Meantime the EU has allocated £41/2 million to Zimbabwe as famine relief. "This cannot continue" thunders an EU spokesman. But continue it does, and as the Telegraph remarks in an editorial, we are seen by the rest of the world to be countenancing a tyranny.
If we can't influence an African dictator, neither can we make the rule of law stick in the EU itself.
I have just been at a meeting in Edinburgh with Franz Fischler, EU Agriculture Commissioner, which was also attended by other MEPs, Scottish MPs, NFU representatives and Northern Ireland Prime Minister David Trimble. We discussed the Common Agricultural Policy - which the EU has been trying unsuccessfully to reform for thirty years.
British MEPs were especially concerned about the French beef ban. In my first year as an MEP I went to Paris with other colleagues to protest against the ban, and I am appalled that it remains in place.
I have heard Euro-luvvies saying that at least in the EU we have recourse to the European Court to resolve disputes. But the Commission took France to the court on this issue, and won. And the French have simply ignored the ruling - for years.
It looks as if EU fines will not kick in for up to two years. Even worse, if at any time the French decide to lift the ban, the legal case for imposing the fines will stop immediately. The chances are the French government will never have to pay a single euro over the whole affair.

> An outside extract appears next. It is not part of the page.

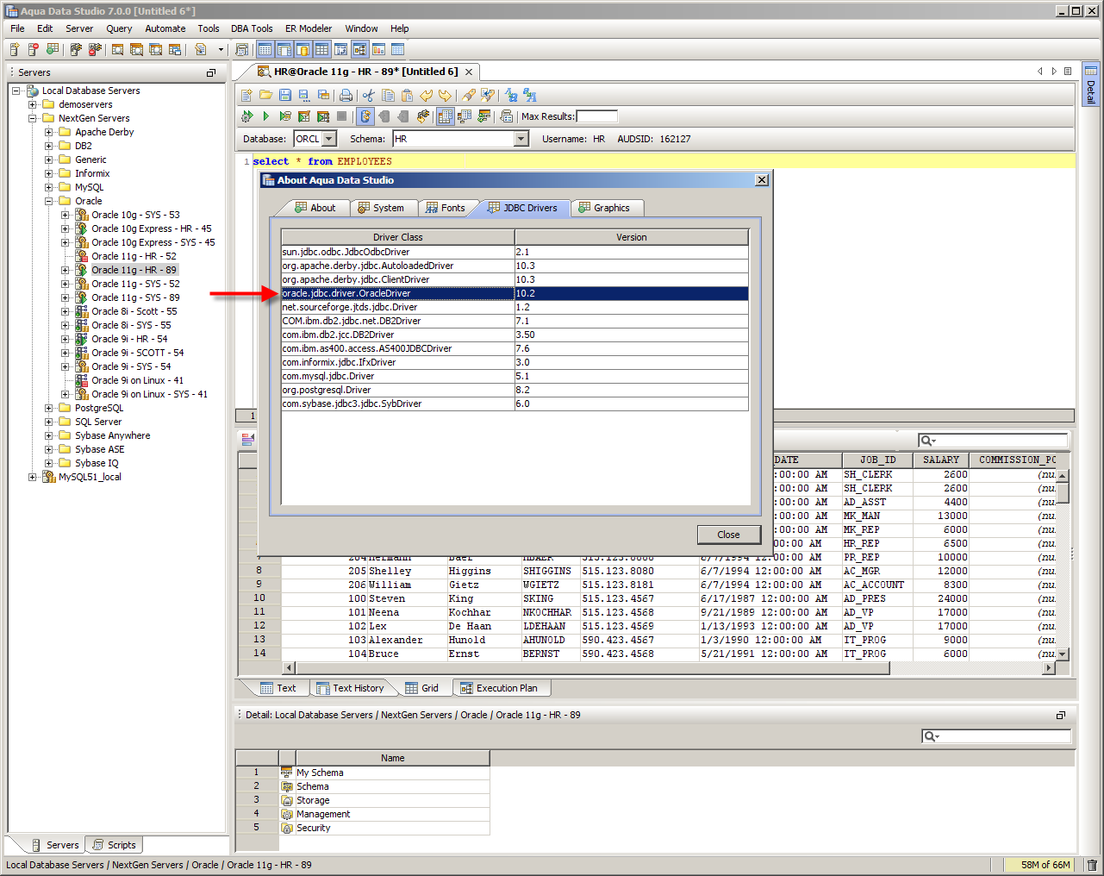
Task: Click the Open file folder icon
Action: 266,96
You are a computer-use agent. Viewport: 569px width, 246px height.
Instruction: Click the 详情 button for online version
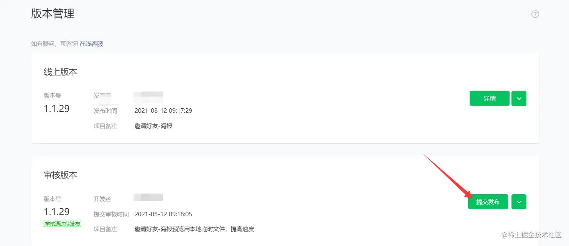coord(490,98)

And now the French are proposing to introduce a ban on British lamb - with no scientific justification at all. As my West Midlands colleague Philip Bushill Matthews pointed out, the French know perfectly well that the European Court process takes three years. They could alternate a ban on British beef and lamb every three years, and run their cynical protectionist scam for decades.
"Constituents sometimes ask me what the EU is good for, and I find it increasingly difficult to give them a satisfactory answer"
When the people realise that they have no effective recourse under the law, they will lose patience and demand direct action, legal or not. A British ban on French wine and cheese would clarify the minds of our Gallic friends wonderfully - and unlike a court ruling, it could be implemented immediately.
But we now see an EU incapable of action abroad, incapable of implementing its own law at home. Constituents sometimes ask me what the EU is good for, and I find it increasingly difficult to give them a satisfactory answer.